> _QUOTED PASSAGE_
········

The $currentOp aggregation stage needs to take no database locks, as the currentOp command does today.



 Comments   
Comment by Tess Avitabile (Inactive) [ 01/Jun/18 ]

No, this is not blocking other work. It fell out of unrelated testing. However, it seems more important now that we can have a $currentOp blocked on a dropDatabase that is blocked on an open transaction.

Comment by Bernard Gorman [ 01/Jun/18 ]

tess.avitabile milkie behackett: A couple of followup questions to better determine how to prioritise and fix this:

  1. Is this currently blocking any other work (e.g. transactions / transactions diagnostics)? Or did this issue just fall out of unrelated testing?
  2. What should the behaviour of the drivers be in the event that $currentOp is run under causal consistency? If we were to implement the fix discussed above, would this result in the failure being bubbled back up to the client? Should we instead re-run the aggregation without the metadata?

········

> _DATA SECTION_
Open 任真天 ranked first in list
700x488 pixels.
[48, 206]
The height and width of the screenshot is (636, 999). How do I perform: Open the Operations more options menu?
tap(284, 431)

········

> _ACTIVITY LIST_
#1 Retype the $currentOp issue thread between "tess.avitabile milkie behackett: A" and "without the metadata?", inclusive.
#2 In the $currentOp issue thread, what does Tess Avitabile say a $currentOp can now be blocked on?
Work only from the $currentOp issue thread, not from the data.

> _TASK-BY-TASK SOLUTIONS_
#1
tess.avitabile milkie behackett: A couple of followup questions to better determine how to prioritise and fix this:

  1. Is this currently blocking any other work (e.g. transactions / transactions diagnostics)? Or did this issue just fall out of unrelated testing?
  2. What should the behaviour of the drivers be in the event that $currentOp is run under causal consistency? If we were to implement the fix discussed above, would this result in the failure being bubbled back up to the client? Should we instead re-run the aggregation without the metadata?

#2 A dropDatabase that is blocked on an open transaction.